Task details >> Please give the lines from the one containing "Where should I click to: Select the legend" through the one containing "pyautogui.click(x=125, y=300)", inclusive, as a numbered list, leaving out blank lines.

Records from a dataset:
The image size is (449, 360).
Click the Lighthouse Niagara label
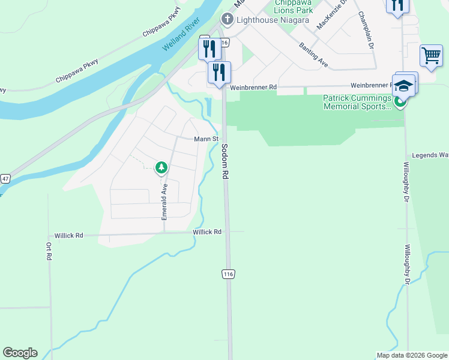pyautogui.click(x=262, y=19)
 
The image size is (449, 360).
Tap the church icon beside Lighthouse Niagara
pyautogui.click(x=228, y=19)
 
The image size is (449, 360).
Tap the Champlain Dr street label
pyautogui.click(x=367, y=31)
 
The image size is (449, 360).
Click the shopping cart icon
pyautogui.click(x=431, y=56)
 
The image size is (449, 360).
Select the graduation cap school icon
pyautogui.click(x=404, y=85)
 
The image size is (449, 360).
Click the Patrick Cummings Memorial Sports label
pyautogui.click(x=358, y=102)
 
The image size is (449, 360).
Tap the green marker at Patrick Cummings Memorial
pyautogui.click(x=400, y=102)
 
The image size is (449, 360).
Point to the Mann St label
pyautogui.click(x=205, y=139)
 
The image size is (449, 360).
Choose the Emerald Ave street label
pyautogui.click(x=164, y=201)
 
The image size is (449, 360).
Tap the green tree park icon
pyautogui.click(x=161, y=168)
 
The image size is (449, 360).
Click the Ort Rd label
pyautogui.click(x=49, y=251)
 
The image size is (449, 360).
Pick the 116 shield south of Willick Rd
pyautogui.click(x=228, y=274)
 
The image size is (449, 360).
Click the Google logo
pyautogui.click(x=20, y=353)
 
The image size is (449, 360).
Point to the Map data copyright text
pyautogui.click(x=412, y=355)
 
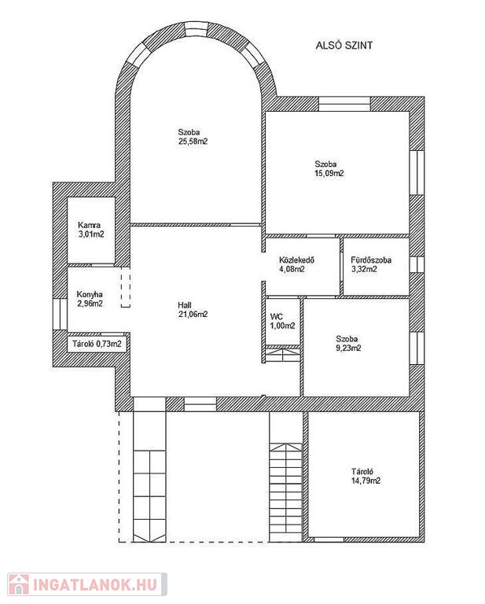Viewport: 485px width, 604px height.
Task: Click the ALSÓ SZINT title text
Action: [x=344, y=46]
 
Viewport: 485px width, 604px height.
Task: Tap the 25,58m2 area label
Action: [x=193, y=142]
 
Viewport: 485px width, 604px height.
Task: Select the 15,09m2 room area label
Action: [x=329, y=173]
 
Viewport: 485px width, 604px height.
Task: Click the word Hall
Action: [x=185, y=305]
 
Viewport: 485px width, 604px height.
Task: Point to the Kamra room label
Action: [x=89, y=225]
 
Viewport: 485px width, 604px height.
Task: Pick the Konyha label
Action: [x=90, y=294]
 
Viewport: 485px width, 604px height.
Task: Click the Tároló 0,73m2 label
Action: [x=97, y=344]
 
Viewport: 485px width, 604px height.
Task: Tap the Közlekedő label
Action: [x=297, y=260]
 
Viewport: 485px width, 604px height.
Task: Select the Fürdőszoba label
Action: [x=371, y=260]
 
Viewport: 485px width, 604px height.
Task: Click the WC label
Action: [x=277, y=317]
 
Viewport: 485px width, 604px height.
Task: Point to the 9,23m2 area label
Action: [x=349, y=348]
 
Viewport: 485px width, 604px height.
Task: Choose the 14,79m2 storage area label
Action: [x=366, y=481]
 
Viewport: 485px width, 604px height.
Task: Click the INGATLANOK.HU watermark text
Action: [x=95, y=585]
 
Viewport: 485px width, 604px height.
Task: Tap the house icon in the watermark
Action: [x=19, y=585]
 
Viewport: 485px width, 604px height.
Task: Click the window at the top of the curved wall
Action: [x=196, y=30]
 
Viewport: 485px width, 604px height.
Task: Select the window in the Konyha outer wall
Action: [x=60, y=314]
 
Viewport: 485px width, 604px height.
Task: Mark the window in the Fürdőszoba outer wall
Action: [x=417, y=264]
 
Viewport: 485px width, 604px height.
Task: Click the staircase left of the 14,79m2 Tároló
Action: [x=285, y=477]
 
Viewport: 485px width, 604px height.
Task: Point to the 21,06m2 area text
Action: [x=193, y=315]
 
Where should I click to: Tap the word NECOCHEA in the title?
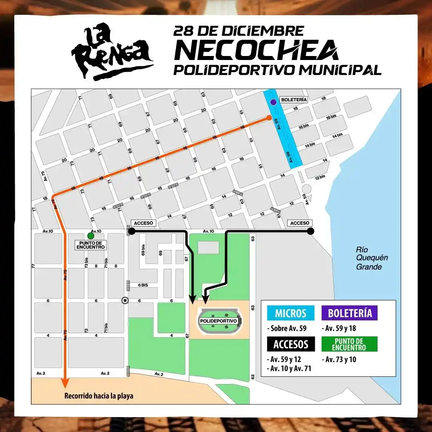pyautogui.click(x=256, y=50)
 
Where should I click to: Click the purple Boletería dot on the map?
pyautogui.click(x=273, y=102)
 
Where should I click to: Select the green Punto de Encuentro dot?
pyautogui.click(x=91, y=236)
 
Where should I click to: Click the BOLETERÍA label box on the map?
pyautogui.click(x=294, y=100)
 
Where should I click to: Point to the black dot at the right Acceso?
pyautogui.click(x=311, y=231)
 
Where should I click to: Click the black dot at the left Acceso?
pyautogui.click(x=132, y=231)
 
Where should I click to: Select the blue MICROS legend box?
pyautogui.click(x=291, y=313)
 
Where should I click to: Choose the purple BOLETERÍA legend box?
pyautogui.click(x=350, y=313)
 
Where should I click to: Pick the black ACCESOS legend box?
pyautogui.click(x=291, y=344)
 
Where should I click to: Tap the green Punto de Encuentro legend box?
pyautogui.click(x=350, y=344)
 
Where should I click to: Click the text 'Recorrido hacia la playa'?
pyautogui.click(x=99, y=396)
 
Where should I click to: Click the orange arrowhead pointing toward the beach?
pyautogui.click(x=64, y=384)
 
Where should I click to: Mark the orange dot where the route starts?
pyautogui.click(x=269, y=118)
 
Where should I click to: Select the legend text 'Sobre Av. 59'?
pyautogui.click(x=286, y=328)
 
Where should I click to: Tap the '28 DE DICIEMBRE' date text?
pyautogui.click(x=238, y=31)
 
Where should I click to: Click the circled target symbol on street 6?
pyautogui.click(x=125, y=300)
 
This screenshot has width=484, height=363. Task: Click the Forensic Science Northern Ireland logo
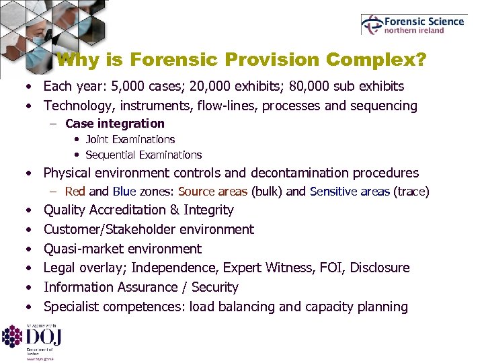(413, 24)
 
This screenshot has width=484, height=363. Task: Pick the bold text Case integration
(115, 123)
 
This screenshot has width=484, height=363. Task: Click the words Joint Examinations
(130, 139)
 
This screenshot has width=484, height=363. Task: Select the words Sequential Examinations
(144, 155)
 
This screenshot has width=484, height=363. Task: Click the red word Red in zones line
(75, 192)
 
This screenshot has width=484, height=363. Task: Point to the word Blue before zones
(124, 192)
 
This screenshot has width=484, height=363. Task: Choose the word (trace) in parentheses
(411, 192)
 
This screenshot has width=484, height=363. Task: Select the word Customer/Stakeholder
(108, 229)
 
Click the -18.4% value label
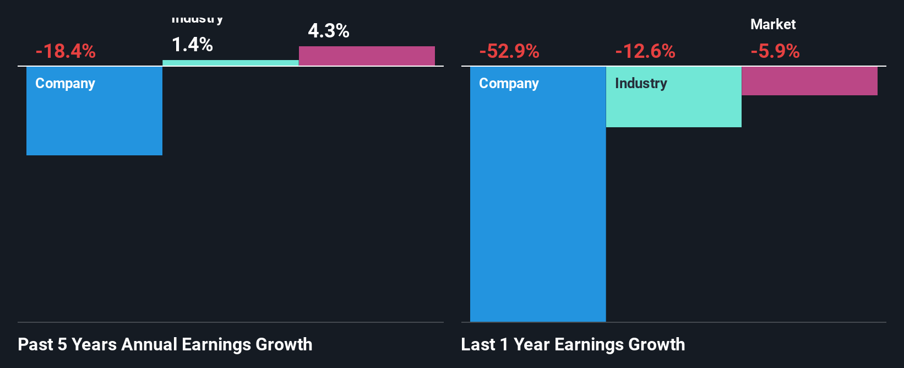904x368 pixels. (x=66, y=52)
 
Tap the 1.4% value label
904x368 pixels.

Task solution >>
1. Where should I click to: Select the legend text 'Sobre Av. 59'?
2. pyautogui.click(x=286, y=328)
3. Where should I click to: Tap the '28 DE DICIEMBRE' date text?
4. pyautogui.click(x=238, y=31)
5. Where should I click to: Click the circled target symbol on street 6?
6. pyautogui.click(x=125, y=300)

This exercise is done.